Monday, June 14, 2010

Treating The Low Grade Fever of Anxiety (3.17.09)


While there are endless tender mercies for which we can be glad, I try to teach my daughters this way of counting the most important: Number one, we are grateful for being together. Number two, we are grateful for being safe. Three, for being comfortable. And finally, we are grateful for having fun.

It’s easy to recite this list. It’s the kind of platitude a mother says. So I repeat it to my four year old in the airport lounge when she whines, “What’s taking so long?” I don’t dare tell her about the just announced flight delay.

But since three empty hours to kill in a florescent-dim airport terminal wakes up my inner Eeyore, I start picturing some unforeseen disaster and ticking off the gratitude list backwards. Tired and bored, I stare listlessly at the carpet and don't resist as my imagination conjures up the sound of sirens and the terrible possibilities when first, we stop having fun. And then I picture the comforts going away. And then safety. And finally, when I have a scene in my head something like WWII Europe, a scene where being together is the only thing we can be thankful for, I shake my head, rub my unwashed face and rally. "Who's got a good knock-knock joke?"

Ugly fantasies are an indulgence, like a taste for horror movies. When I'm at my best, I shoo them away with the broom of busyness. If motherhood wakes us up to the danger of the world, our children’s watching eyes force us to swallow our fear.

My first baby was conceived a few months after 9/11. She was born into a time when a government entity with the creepy name "Homeland Security" recommended, in a tone that tried for both calm and urgency, we all stock up on bottled water, duct tape and plastic sheeting and learn the difference between the rainbow shades of imminent threat levels.

My pregnant sister-in-law’s plans for a huge christening party felt like hubris when I was a new mother. Mention the movie Titanic, and I couldn't help but think of the steerage deck mother who takes her children away from the desperate crowds fighting at the locked gates and lulls them to sleep while the cold waters pour in.

On one of my bad days (think too early a wakeup and overcast skies) that sinking boat is our human condition and we are all telling our kids sweet goodnight stories, gently distracting them from the inevitable reality of coming doom. On a good day, like today, I laugh at my own Debbie Downer gloom. On a good day I recognize catastrophising is unhealthy and activated by lowered resistance. A few hours less sleep, a delayed lunch, my beloved children in a recalcitrant mood? Suddenly, the breakdown of society is imminent and I start to add up how far north my mother’s jewelry could take us.

I don’t think I’m alone in this potent strain of anxiety. Most moms wake up to the dangers of the world when their all-vulnerable babies arrive. Perhaps you’re a little like me, familiar with the alarm bell of family crisis. Perhaps you alone know the keen pessimism that lies just below your sunny surface.

How do we tolerate the knife-edges that suddenly surround us when we become responsible for tiny lives? How do we drive? How do we raise children in a time of economic-become-personal crisis and unrest?

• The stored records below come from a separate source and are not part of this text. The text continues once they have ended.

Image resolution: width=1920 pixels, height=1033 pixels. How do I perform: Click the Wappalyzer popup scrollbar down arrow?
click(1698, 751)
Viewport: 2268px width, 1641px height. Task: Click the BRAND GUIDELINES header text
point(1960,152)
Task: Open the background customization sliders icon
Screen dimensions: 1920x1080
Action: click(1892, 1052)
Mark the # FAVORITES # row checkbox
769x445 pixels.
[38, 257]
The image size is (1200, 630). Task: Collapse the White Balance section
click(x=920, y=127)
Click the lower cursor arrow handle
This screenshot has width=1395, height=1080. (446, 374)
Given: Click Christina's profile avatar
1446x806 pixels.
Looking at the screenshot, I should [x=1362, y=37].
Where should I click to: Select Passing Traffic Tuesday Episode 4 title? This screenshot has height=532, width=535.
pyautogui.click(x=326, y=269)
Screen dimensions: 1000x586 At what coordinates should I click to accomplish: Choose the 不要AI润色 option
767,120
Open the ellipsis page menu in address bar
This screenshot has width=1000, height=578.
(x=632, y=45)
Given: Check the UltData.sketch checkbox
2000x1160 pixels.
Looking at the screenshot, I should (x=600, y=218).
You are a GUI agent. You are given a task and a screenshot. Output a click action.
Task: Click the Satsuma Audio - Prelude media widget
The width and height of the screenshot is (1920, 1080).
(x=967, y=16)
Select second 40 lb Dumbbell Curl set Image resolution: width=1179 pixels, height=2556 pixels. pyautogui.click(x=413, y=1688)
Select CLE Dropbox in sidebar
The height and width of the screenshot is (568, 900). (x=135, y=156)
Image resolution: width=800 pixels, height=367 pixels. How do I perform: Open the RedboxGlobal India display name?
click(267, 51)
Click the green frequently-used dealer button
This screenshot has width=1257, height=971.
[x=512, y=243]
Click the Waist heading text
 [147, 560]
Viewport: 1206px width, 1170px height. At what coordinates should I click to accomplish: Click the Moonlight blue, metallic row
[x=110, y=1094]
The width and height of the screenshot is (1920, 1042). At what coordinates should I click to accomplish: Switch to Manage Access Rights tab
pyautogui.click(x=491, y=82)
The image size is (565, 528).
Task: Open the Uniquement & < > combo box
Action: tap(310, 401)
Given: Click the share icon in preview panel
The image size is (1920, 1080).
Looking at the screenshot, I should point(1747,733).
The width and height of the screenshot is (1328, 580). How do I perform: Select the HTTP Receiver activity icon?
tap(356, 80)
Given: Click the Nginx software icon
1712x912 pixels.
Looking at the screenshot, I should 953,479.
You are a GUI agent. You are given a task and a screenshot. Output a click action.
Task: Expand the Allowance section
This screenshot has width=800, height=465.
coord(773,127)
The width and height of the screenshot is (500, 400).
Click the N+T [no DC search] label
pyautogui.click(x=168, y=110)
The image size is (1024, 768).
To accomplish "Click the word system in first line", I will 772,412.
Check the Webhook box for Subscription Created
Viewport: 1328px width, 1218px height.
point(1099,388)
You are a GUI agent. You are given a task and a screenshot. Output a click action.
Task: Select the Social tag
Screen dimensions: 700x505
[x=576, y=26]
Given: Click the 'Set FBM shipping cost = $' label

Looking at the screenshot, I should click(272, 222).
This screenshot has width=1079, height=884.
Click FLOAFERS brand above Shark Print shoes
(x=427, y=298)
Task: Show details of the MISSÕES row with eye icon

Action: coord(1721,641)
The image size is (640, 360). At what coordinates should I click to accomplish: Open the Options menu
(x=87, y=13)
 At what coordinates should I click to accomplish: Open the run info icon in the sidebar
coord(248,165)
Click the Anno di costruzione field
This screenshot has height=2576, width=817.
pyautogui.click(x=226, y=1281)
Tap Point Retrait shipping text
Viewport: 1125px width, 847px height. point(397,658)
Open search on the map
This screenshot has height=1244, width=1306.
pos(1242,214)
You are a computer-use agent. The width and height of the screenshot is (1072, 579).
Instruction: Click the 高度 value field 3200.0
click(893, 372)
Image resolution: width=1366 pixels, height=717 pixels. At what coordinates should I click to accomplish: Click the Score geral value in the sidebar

Here's what we do. We take comfort in the small things we can do to create a measure of control – keep the peanuts and the trans fats away, test the windowsills for lead, search through the toybox for the recalled toys. Buckle up each and every time.

In a recent issue of Oprah's O magazine, cancer-survivor and mother Hilene Flanzbaum writes, “Worrying should prepare you for disaster, but it doesn’t. I learned that nothing prepares you. We spend so much time in our lives suffering, we don’t need any dress rehearsals. The worst will find us, and you know what? We will have to deal with it when it does.”

I know with some luck, some earnest effort, gut-busting laughter in the presence of friends, plenty of me-time and time outdoors, I can dodge the disasters in my head. In the same way I know my work as a mother is to smile, grab the controls and pull up out of that frowning descent, drag my face muscles into a semblance of happiness, and be assured that the better feeling will follow. Childhood is a book of laughter and forgetting. Wails are quickly followed by dancing. I have a lot to learn from following my daughters’ happy leads. So we parents plan for the future. Keep putting a little college money away. Buy the shoes a little too large. Hopefulness is our job.